The walls and glazing should also be checked. Too many times leaks from wall, sealant and window failures are disguised as "roof" leaks. Look for cracks and water stains that may be symptomatic of problems in these areas. The worst offenders are pipes, conduit and other penetrations through the walls. Too often these are left unsealed, especially when they are installed as retrofits.
Once those steps have been taken, you are ready to look at the roof. The best place to start is with an overall look at the roof. Is it covered in debris, like leaves, plants and old air conditioning equipment? This is a sure sign that the roof has been neglected. Look at the surface of the roof. If there is a coating, is it intact? If there is gravel or ballast, are the rocks evenly distributed and covering the whole surface?
The surface of the roof provides protection from ultraviolet radiation from the sun, which causes most roofing materials to age and break down. It's like your skin. If you don't give yourself UV protection, your skin ages prematurely and sometimes with serious results.

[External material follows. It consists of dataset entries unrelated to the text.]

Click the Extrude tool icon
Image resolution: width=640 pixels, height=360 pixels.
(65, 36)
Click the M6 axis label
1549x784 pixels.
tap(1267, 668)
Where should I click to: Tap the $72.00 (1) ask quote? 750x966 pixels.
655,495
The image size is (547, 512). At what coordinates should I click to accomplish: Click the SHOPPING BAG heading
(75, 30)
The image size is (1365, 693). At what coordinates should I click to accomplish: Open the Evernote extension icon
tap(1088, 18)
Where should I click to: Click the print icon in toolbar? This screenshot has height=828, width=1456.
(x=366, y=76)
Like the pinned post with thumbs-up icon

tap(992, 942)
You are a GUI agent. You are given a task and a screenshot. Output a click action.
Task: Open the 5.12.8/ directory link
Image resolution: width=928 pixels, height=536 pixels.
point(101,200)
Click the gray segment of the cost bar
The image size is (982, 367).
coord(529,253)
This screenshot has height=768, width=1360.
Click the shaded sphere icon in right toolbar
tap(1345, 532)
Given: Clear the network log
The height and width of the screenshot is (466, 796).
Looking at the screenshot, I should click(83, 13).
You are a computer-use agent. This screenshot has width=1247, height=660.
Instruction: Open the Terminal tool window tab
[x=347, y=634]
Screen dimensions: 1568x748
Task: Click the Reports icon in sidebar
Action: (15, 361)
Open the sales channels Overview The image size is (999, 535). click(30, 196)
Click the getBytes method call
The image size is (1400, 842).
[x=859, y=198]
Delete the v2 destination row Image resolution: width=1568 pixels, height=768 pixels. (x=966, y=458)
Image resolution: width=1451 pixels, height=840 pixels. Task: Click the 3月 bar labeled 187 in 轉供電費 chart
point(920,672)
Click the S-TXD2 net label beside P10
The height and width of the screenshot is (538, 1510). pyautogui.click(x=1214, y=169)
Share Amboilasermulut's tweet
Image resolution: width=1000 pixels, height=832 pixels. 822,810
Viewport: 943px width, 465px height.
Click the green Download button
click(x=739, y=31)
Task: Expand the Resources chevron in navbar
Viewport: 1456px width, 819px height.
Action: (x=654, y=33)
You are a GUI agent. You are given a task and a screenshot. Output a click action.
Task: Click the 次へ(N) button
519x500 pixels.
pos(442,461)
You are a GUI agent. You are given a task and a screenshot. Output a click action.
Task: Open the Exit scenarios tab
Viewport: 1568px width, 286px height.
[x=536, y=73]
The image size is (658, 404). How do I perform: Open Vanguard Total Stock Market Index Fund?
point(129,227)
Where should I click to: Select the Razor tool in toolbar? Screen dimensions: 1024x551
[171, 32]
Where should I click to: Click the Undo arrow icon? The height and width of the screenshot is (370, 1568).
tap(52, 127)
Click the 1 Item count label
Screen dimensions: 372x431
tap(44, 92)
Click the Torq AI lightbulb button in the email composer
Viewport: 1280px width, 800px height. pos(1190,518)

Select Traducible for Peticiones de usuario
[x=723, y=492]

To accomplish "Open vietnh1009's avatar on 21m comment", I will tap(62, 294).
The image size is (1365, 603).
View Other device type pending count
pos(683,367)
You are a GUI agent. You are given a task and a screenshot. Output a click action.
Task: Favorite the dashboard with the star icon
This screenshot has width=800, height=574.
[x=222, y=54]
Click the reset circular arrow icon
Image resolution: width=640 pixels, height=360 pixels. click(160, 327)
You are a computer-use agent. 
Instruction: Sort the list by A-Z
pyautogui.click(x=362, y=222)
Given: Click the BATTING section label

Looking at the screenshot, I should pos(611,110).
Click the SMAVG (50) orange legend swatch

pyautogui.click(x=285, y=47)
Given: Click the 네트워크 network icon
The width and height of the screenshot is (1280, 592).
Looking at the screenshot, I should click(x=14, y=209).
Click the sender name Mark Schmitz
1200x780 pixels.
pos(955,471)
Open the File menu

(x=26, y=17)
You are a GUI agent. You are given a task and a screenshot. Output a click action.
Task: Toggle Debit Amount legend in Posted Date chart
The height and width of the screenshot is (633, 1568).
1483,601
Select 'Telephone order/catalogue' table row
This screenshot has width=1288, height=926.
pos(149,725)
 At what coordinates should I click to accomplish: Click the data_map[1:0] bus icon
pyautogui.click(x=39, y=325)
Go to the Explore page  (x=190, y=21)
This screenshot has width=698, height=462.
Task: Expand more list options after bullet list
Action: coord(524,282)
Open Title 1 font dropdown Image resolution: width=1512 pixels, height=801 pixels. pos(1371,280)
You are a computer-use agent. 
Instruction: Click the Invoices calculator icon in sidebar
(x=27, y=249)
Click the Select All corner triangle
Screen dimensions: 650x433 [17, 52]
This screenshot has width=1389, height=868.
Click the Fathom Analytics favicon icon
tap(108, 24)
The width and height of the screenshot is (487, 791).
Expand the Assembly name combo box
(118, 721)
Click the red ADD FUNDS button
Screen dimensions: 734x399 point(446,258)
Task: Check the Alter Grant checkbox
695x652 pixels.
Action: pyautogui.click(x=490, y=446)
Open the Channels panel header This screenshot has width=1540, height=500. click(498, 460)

You should also check the drainage system. If there are large areas of standing water that never seem to go away, it may be possible to solve the problem simply by removing the gunk from around the drain. Or you may need to snake the roof drain pipes or down spouts. Standing water can lead to premature failure of the roof as the water may leach the chemicals that keep roofs pliable out of the membrane. Worse still, if there is a puncture in an area of standing water, what should have been a minor drip becomes a major disaster as all of that standing water ends up inside the building.
Roof failures rarely start in the large expanses of field membrane. Any roof check should pay special attention to the membrane and metal at changes in plane and at penetrations through the roof. First, make sure the surfacing is intact. Look for punctures, tears and scrapes in the membrane. Check for unsealed laps both in the vertical part of the flashings and also where the flashing terminates on the field of the roof. Make sure the membrane is not drooping. This is a symptom that the flashing was improperly installed — either it wasn't fastened properly at the top, or it was not properly adhered to the wall or curb. If you see diagonal wrinkles in the flashings, you have a situation where the roof deck and the wall are moving independently. These wrinkles will end up as cracks in the flashings and ultimately as leaks.
If you have expansion joints running across your roof, include them in the inspection. Some roofing contractors don't terminate expansion joints correctly and, as a result, the expansion joints crack at the ends. Check the rubber bellows for cuts and open laps and also for "repairs" done with roofing cement or other inappropriate materials.
If penetrations such as pipes and equipment stands are waterproofed with metal or plastic pitch pans or concrete rings, check the sealer to be sure that it is not cracked and that the pan or ring is completely filled with the sealer. Check the bottom of the concrete ring to be sure the seal between the ring and the roof membrane is still sealed. Check alternate flashings such as prefabricated metals or plastic or rubber boots for cracks, holes and failed sealants.